╭─ PROVIDED RECORDS
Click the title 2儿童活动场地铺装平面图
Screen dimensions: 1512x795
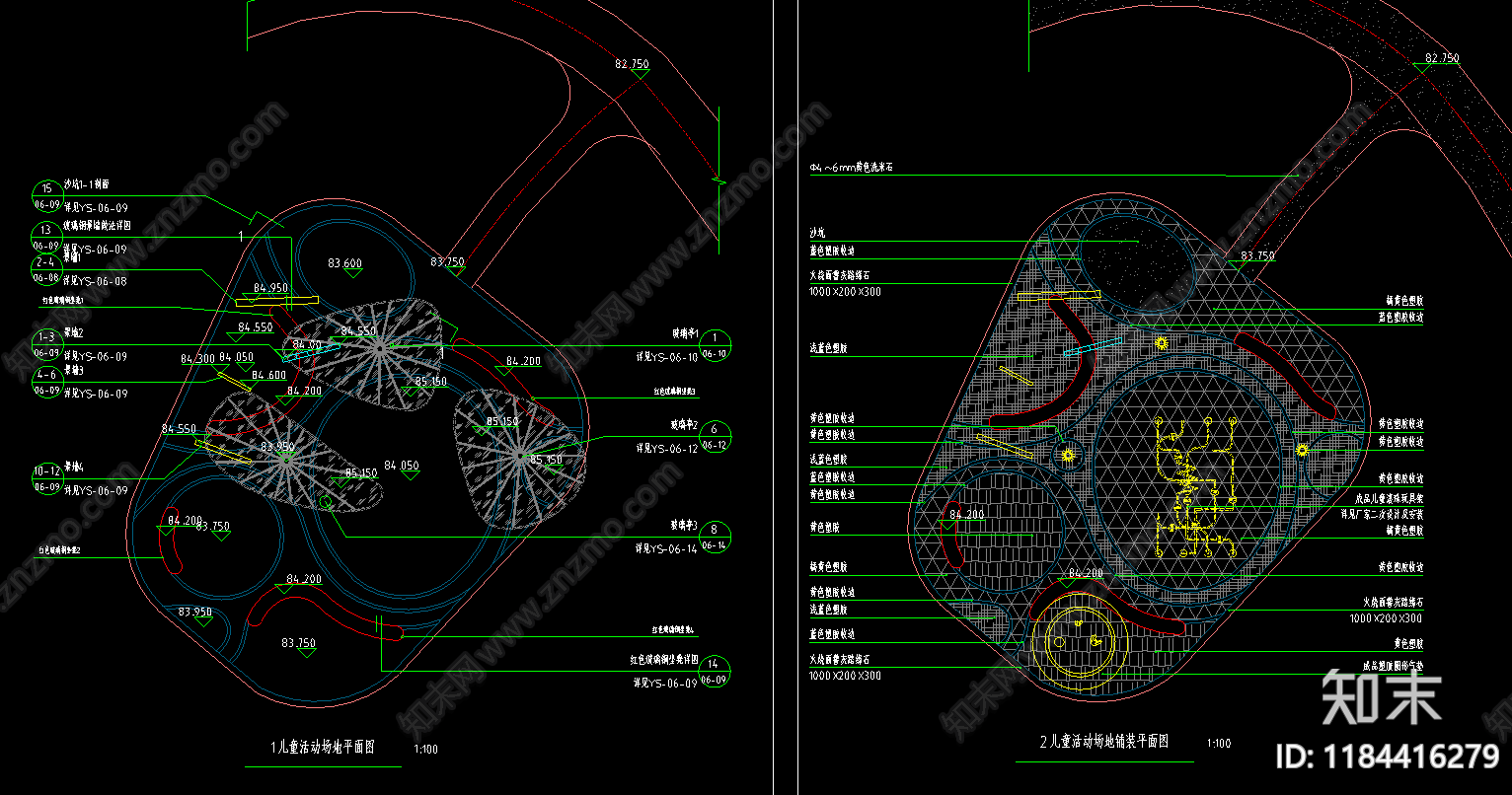pyautogui.click(x=1103, y=742)
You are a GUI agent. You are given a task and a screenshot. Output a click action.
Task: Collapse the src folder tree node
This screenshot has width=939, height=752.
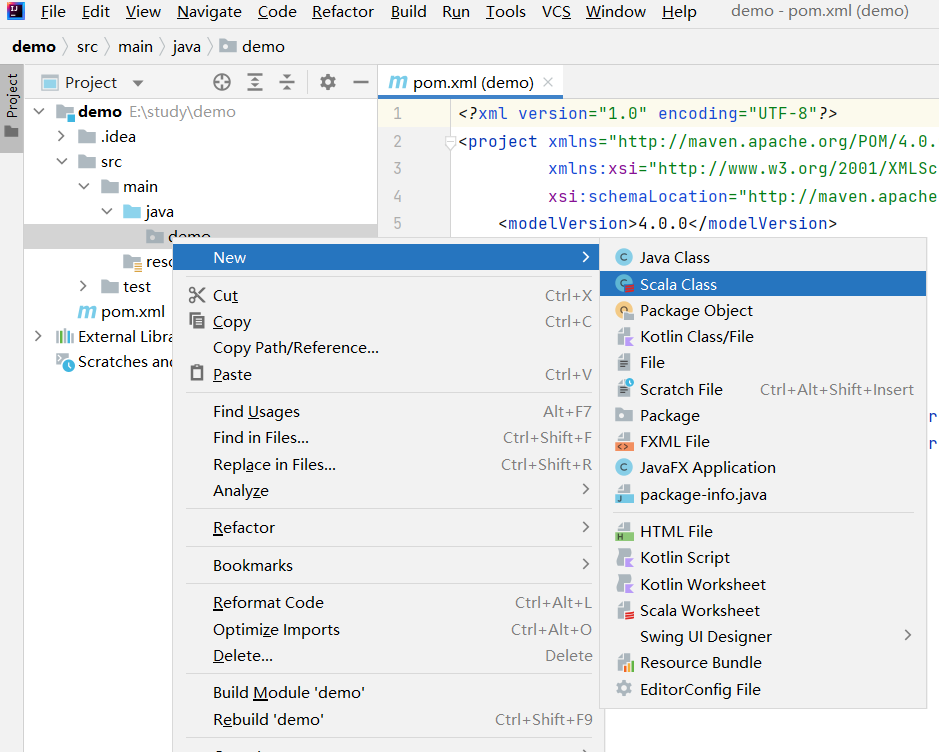click(x=62, y=162)
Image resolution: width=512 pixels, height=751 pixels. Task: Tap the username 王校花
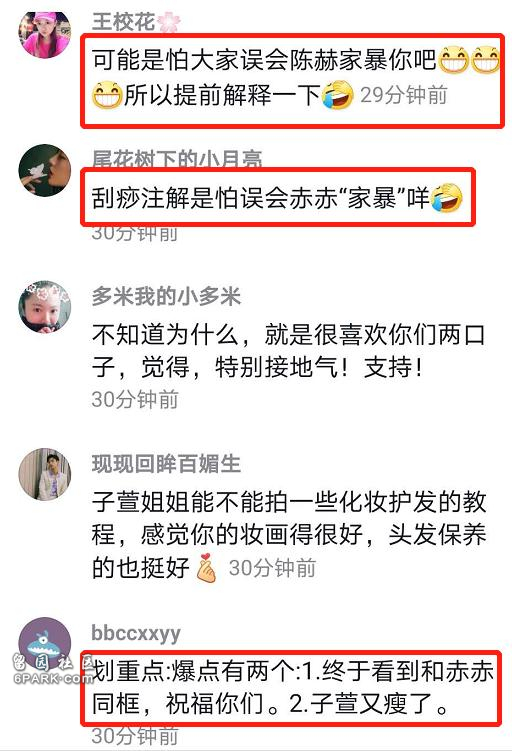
╰─
# EXERCISE INSTRUCTIONS
Copy out every line above without change, dropping the pictures.

# SOLUTION FOR THIS EXERCISE
Click the title 2儿童活动场地铺装平面图
Screen dimensions: 1512x795
pyautogui.click(x=1103, y=742)
You are a GUI agent. You are given a task and a screenshot. Output a click action.
Task: Collapse the src folder tree node
This screenshot has width=939, height=752.
click(x=62, y=162)
Image resolution: width=512 pixels, height=751 pixels. Task: Tap the username 王校花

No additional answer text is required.